Speaking over gusts of wind, Aliento founder and DACA recipient Reyna Montoya told the group that 10 years ago, she was downtown protesting SB 1070, the 2010 law that made it a state crime to be undocumented in Arizona. She said young immigrants have helped transform the state since then, but the fight isn't over.
"Today we celebrate, but come January we know we have to be jumping again," she said. "Because we know that for us to have our communities safe and protected, it’s going to take work."
Though they couldn't cast a ballot themselves this election, Arizona DACA recipients like Montoya led get-out-the-vote campaigns in Maricopa County and across the state.
On election night, the AP called Arizona a win for Biden, marking the first time since the 1990s that the state went to a Democrat in a presidential election.
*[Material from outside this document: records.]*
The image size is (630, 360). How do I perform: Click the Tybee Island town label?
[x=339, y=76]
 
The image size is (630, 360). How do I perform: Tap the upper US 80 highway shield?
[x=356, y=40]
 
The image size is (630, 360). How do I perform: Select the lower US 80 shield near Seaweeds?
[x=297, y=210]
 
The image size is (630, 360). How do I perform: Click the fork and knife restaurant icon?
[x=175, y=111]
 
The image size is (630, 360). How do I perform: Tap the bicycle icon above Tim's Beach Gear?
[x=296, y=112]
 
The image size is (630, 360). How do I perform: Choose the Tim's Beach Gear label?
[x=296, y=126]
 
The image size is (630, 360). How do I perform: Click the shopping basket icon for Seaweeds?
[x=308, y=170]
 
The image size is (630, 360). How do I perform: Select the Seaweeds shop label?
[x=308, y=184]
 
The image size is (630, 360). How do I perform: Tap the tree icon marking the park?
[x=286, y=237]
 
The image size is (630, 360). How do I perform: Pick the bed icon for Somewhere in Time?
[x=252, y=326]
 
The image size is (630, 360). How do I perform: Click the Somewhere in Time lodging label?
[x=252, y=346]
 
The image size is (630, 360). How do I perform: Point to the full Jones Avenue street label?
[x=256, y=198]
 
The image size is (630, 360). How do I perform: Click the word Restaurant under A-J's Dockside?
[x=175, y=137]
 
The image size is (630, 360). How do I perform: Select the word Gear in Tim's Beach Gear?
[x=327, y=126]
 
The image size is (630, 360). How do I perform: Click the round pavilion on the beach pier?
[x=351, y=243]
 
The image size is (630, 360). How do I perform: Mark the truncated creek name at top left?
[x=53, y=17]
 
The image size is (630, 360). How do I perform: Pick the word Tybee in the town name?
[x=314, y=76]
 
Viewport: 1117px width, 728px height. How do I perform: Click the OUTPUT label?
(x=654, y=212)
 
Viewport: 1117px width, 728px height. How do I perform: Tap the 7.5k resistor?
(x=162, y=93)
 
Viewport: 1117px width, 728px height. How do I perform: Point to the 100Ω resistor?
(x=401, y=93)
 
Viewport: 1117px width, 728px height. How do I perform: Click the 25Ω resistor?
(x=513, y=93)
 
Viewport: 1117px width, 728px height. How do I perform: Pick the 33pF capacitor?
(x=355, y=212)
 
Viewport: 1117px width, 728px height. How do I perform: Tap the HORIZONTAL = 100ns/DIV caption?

Jose Patiño said that effort is years in the making, and it began with SB 1070.
"Without SB 1070 we wouldn't be here," said Patiño, another DACA recipient who works with Aliento. "It created all this hate and fear, and it has taken us a while, but it came back to bite them ... because you don't do that to a community. … People remember, they're never going to forget."
Patiño's own path started back then, too, when in 2010, he joined a student protest against SB 1070 at the Arizona State Capitol. Hundreds of students across Phoenix walked out of their classrooms in protest of the bill. Patiño remembers being met with counter-protesters.
Now that building and the Maricopa County elections office a few miles away are the sites of ongoing protests from Trump supporters. When those began last week, Patiño and other DACA recipients returned to witness them. He said he wanted to remember what drove him to protest a decade ago, and to prove he’s not afraid.
"SB 1070 forced me to wake up and take a leadership role, that I needed to be out there even if I was afraid or didn't have the confidence to do the work," he said. "I'm never going to forget, and I'm not going to be afraid of them, those days, those times, are gone."